3° — Autor Epistolæ hæc eadem Patrum illorum verba repetens, p. 226.

Patres nobis justum in Petro demonstrant, cui gratia sine qua nihil possumus in ea occasione defuit, in qua eum non peccasse dici non potest.

Troisième Lettre Apologetique de Monsieur Arnauld Docteur de Sorbonne ; à un Evesque. Dans laquelle il justifie la Proposition qui a esté censurée par une partie de la Faculté de Theologie , s. 1. (15 avril 1656), 17 p. in-4°.

p. I... La proposition qu’ils ont condamnée et qu’ils ont chargée de tant d’anathemes, n’est que la conclusion d’un plus long discours, dans lequel j’avois rapporté plusieurs passages des saints Peres, et particulierement de S. Augustin et de S. Jean Chrysostome, qui nous assurent que Dieu laissa tomber S. Pierre, pour apprendre à tous les justes par l’exemple de cet Apostre, qu’ils ne peuvent rien sans la grace de Dieu, et que si son secours leur manque, comme il manqua à S. Pierre, ils ne peuvent resister à la moindre tentation. C’est pour conclure ce discours que j’ay dit en repetant les paroles de ces saints Docteurs : Que les Peres nous montrent un juste en la personne de S. Pierre, à qui la grace, sans laquelle on ne peut rien, a manqué dans une occasion où l’on ne peut pas dire quil n’ait point peché.

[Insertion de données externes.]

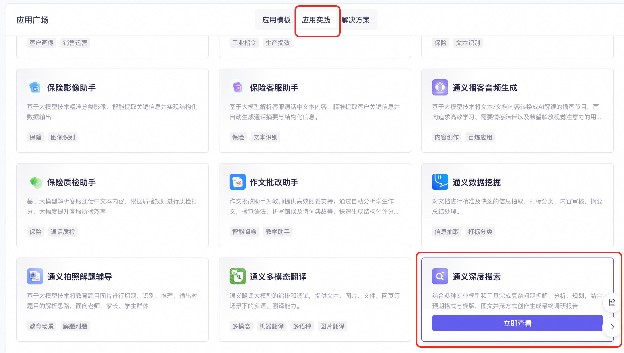Open the 通义拍照解题辅导 camera icon
624x353 pixels.
click(35, 276)
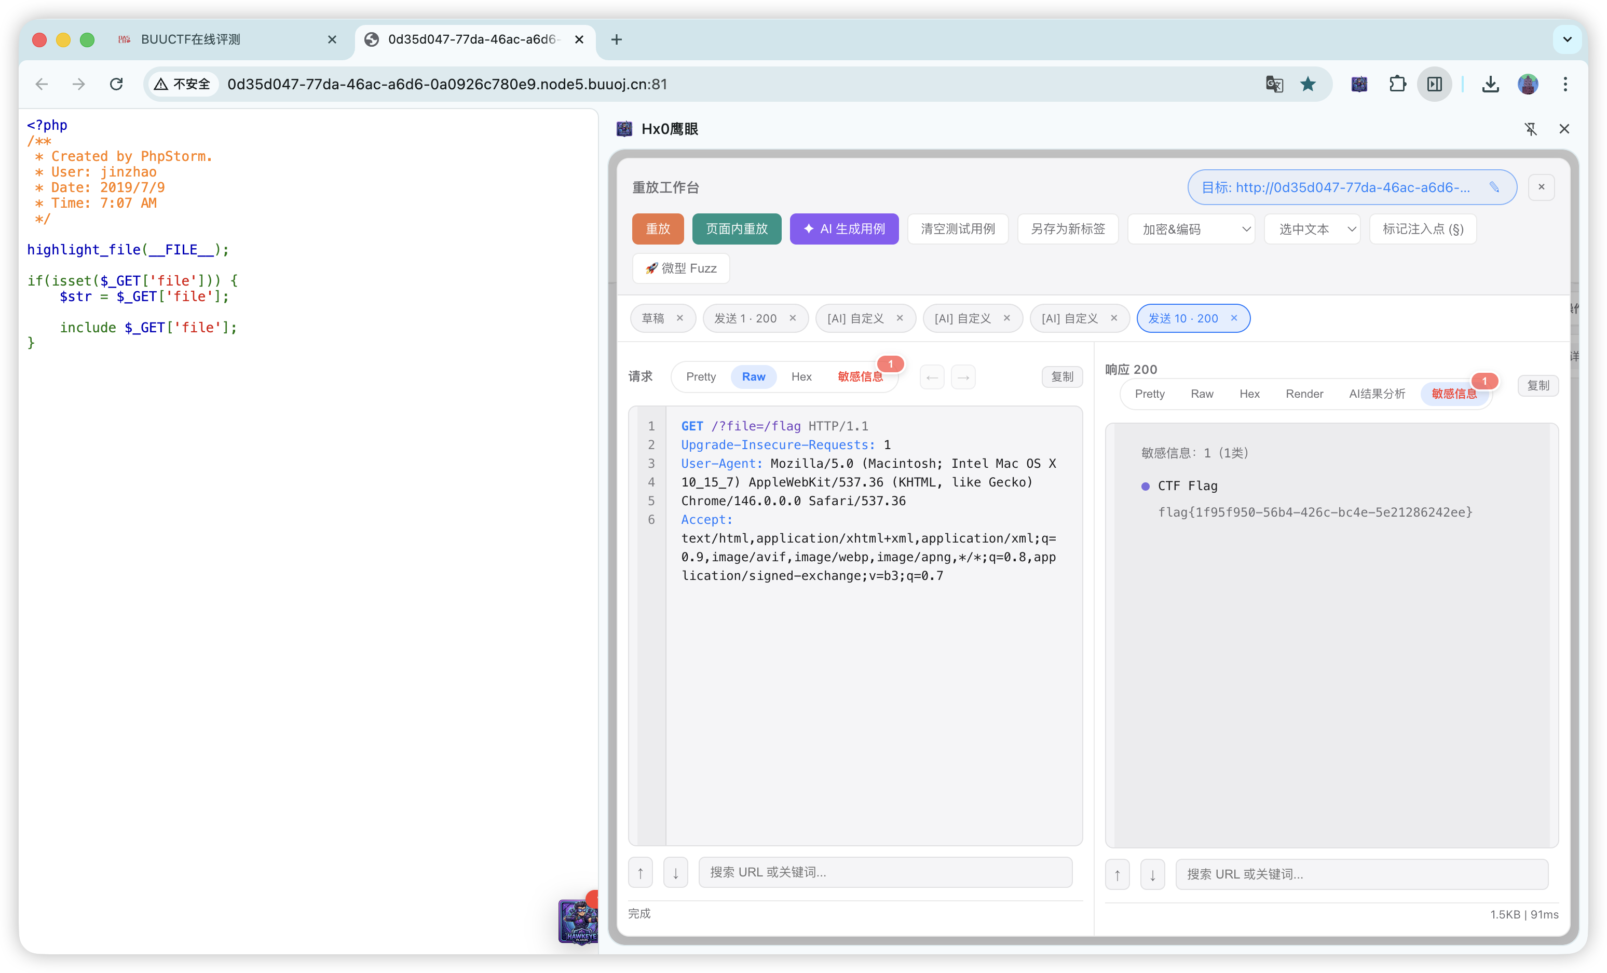Toggle the browser side panel button
The height and width of the screenshot is (973, 1607).
[1434, 84]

Cette proposition n’est composée que de trois parties, et elles sont toutes trois tirées en termes exprez des paroles des saints Peres. J’ay dit, que ces Peres nous monstrent un juste en la personne de S. Pierre. Est-ce moy qui le dis de moy-mesme ? Ce sont les propres paroles de S. Augustin, que j’ay rapportées dans mon second Apologetique latin. JESUS-CHRIST, dit ce Pere, nous monstre en la personne de S. Pierre combien tous les justes doivent éviter la présomption : IN PETRO demonstrans, non in se quemquam juslum debere præsumere.